[Illustration: A ROMAN FREIGHT SHIP The ship lies beside the wharf at Ostia. In the after-part of the vessel is a cabin with two windows. Notice the figure of Victory on the top of the single mast and the decoration of the mainsail with the wolf and twins. The ship is steered by a pair of huge paddles.]

LOCAL TRADING AT ROME

The importation and disposal of foreign goods at Rome furnished employment for many thousands of traders. There were great wholesale merchants whose warehouses stored grain and all kinds of merchandise. There were also many retail shopkeepers. They might be sometimes the slaves or freedmen of a wealthy noble who preferred to keep in the background. Sometimes they were men of free birth. The feeling that petty trade was unworthy of a citizen, though strong in republican days, tended to disappear under the empire.

FREE LABORERS AT ROME

The slaves at Rome, like those at Athens, [25] carried on many industrial tasks. We must not imagine, however, that all the manual labor of the city was performed by bondmen. The number of slaves even tended to decline, when there were no more border wars to yield captives for the slave markets. The growing custom of emancipation worked in the same direction. We find in this period a large body of free laborers, not only in the capital city, but in all parts of the empire.

THE GUILDS

The workmen engaged in a particular calling frequently formed clubs, or guilds. [26] There were guilds of weavers, shoe-makers, jewelers, painters, musicians, and even of gladiators. These associations were not organized for the purpose of securing higher wages and shorter hours by strikes or threat of strikes. They seem to have existed chiefly for social and religious purposes. Each guild had its clubhouse for official meetings and banquets. Each guild had its special deity, such as Vesta, the fire goddess, for bakers, and Bacchus, the wine god, for innkeepers. Every year the guildsmen held a festival, in honor of their patron, and marched through the streets with banners and the emblems of their trade. Nearly all the guilds had as one main object the provision of a proper funeral and tomb for deceased members. The humble laborer found some consolation in the thought that he belonged to a club of friends and fellow workers, who after death would give him decent burial and keep his memory green.

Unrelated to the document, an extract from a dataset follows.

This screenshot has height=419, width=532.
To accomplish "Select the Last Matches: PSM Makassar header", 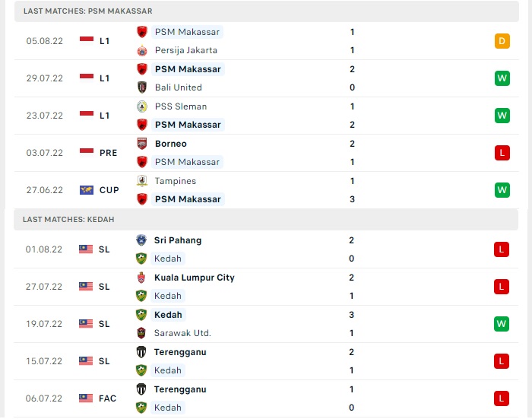I will 267,11.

LIFE OF THE WORKING CLASSES

Free workingmen throughout the Roman world appear to have led reasonably happy lives. They were not driven or enslaved by their employers or forced to labor for long hours in grimy, unwholesome factories. Slums existed, but no sweatshops. If wages were low, so also was the cost of living. Wine, oil, and wheat flour were cheap. The mild climate made heavy clothing unnecessary and permitted an outdoor life. The public baths— great clubhouses—stood open to every one who could pay a trifling fee. [27] Numerous holidays, celebrated with games and shows, brightened existence. On the whole we may conclude that working people at Rome and in the provinces enjoyed greater comfort during this period than had ever been their lot in previous ages.